> _ABOUT THIS EXERCISE_: Wherever the line with "Libro: 76 Historias" sits in the listing below, transcribe from it up to and including the line with "Mis direcciones (632, 1007)", exactly, and leave the remaining lines out.

> _SOURCE INFORMATION_:
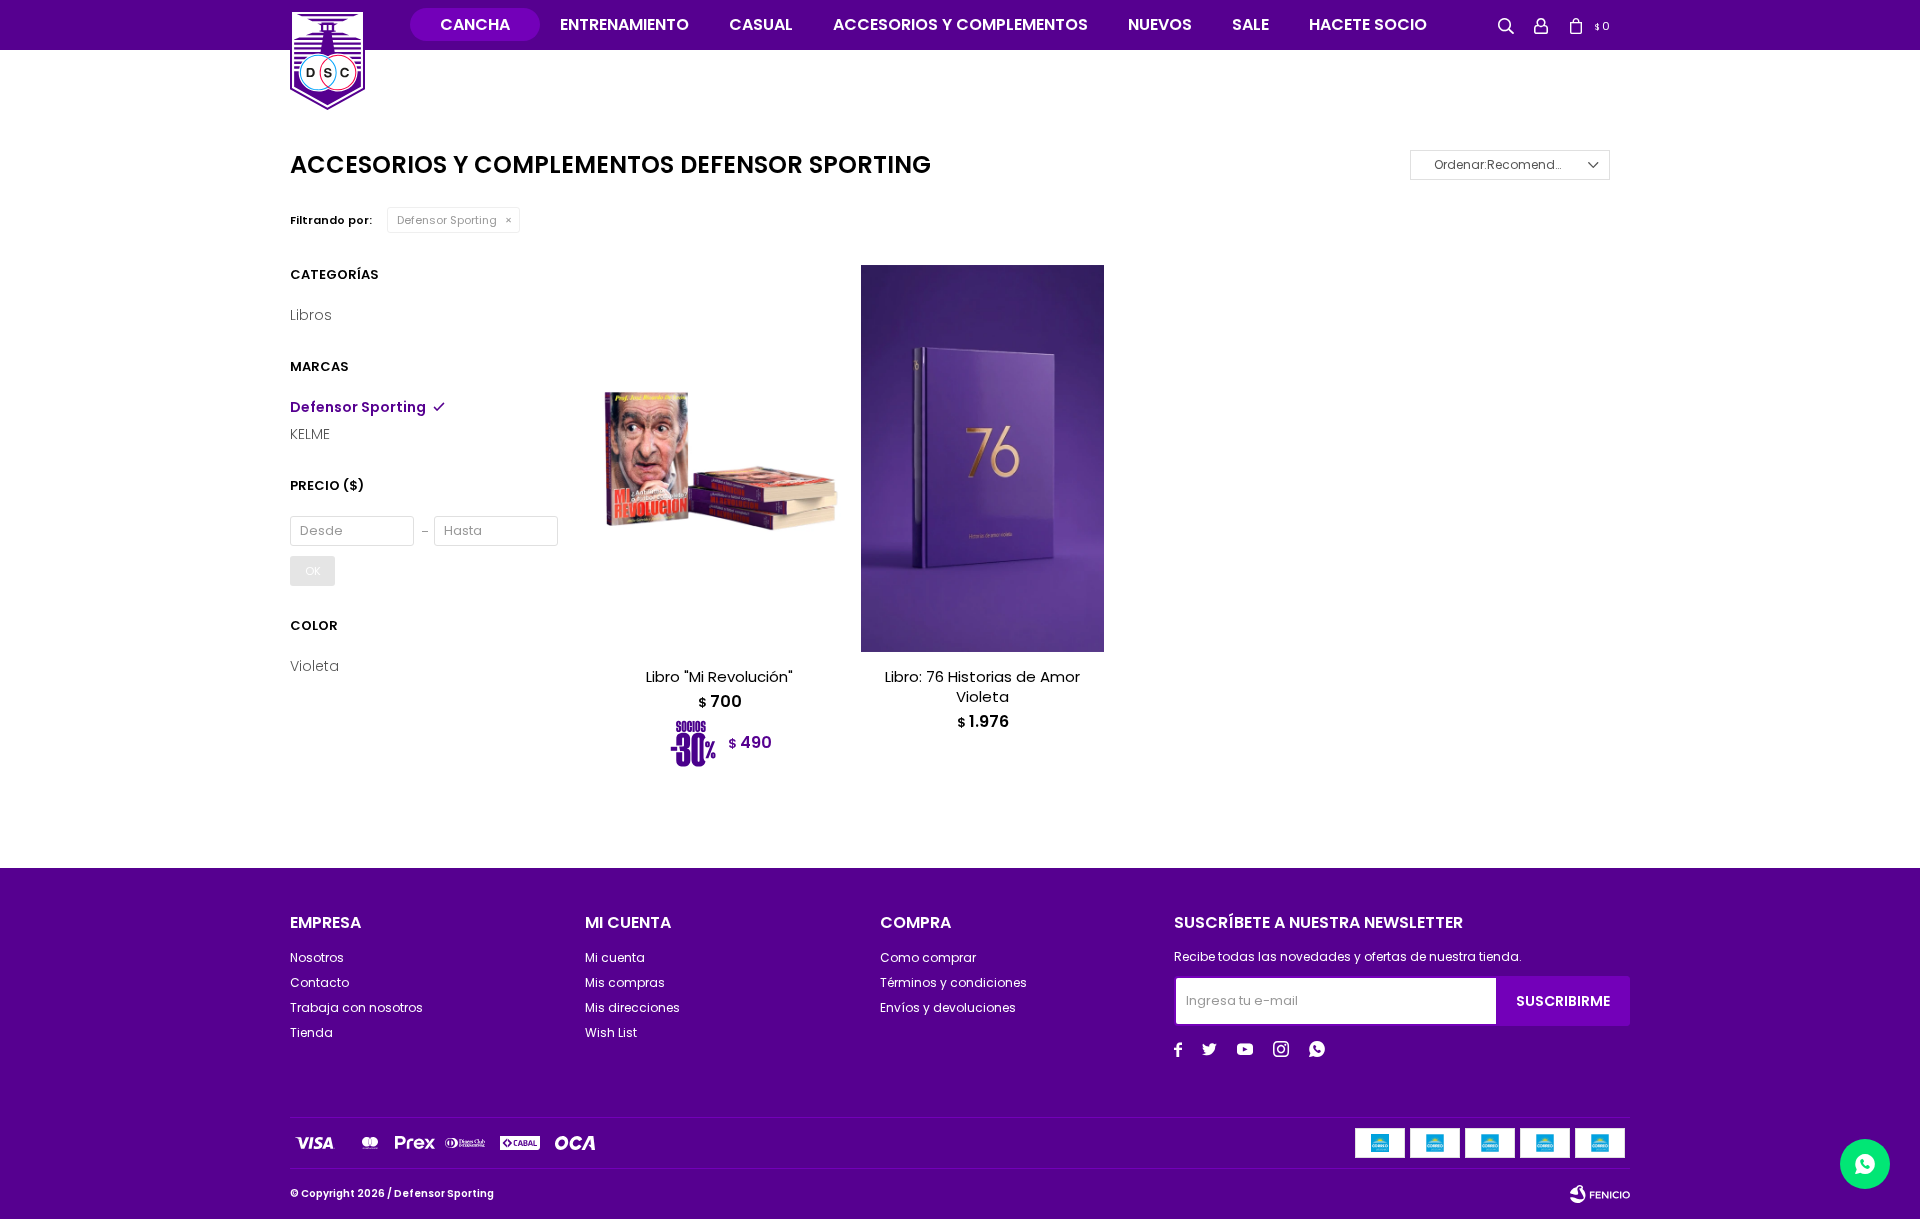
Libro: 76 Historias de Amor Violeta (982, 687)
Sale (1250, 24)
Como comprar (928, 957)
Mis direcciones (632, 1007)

==

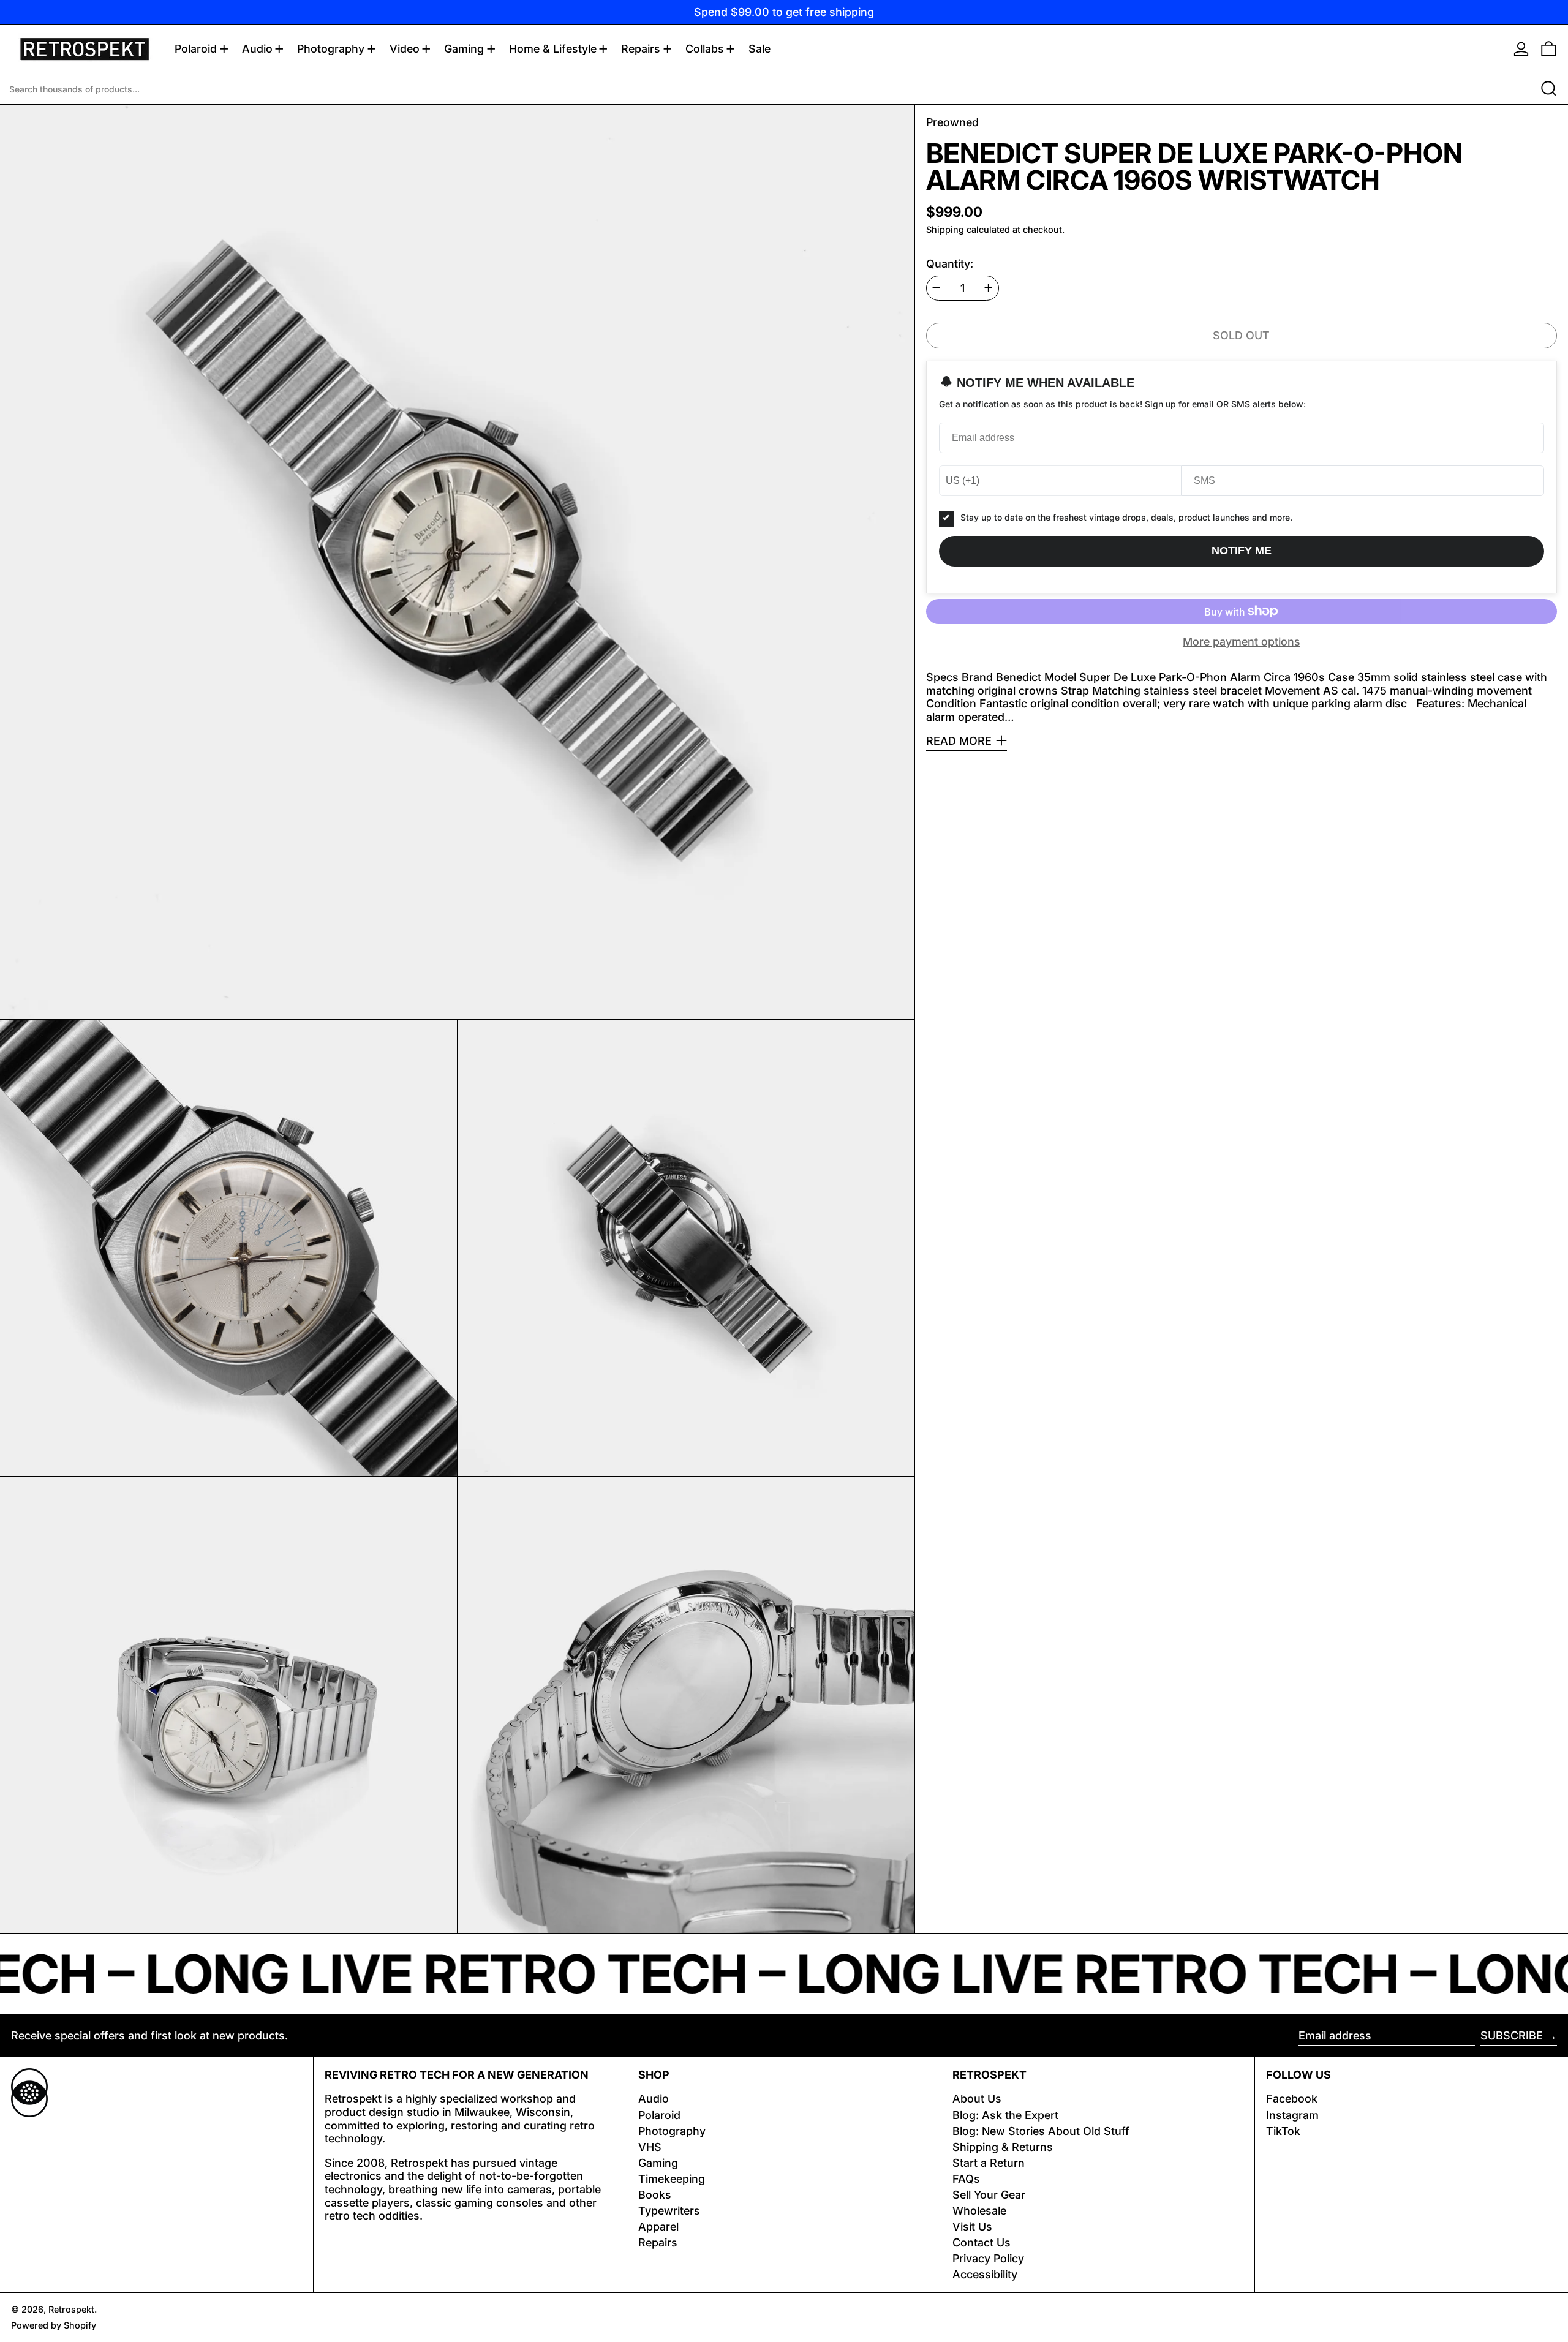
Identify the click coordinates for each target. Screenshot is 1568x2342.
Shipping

> _RESPONSE TO THIS TASK_:
Libro: 76 Historias de Amor Violeta (982, 687)
Sale (1250, 24)
Como comprar (928, 957)
Mis direcciones (632, 1007)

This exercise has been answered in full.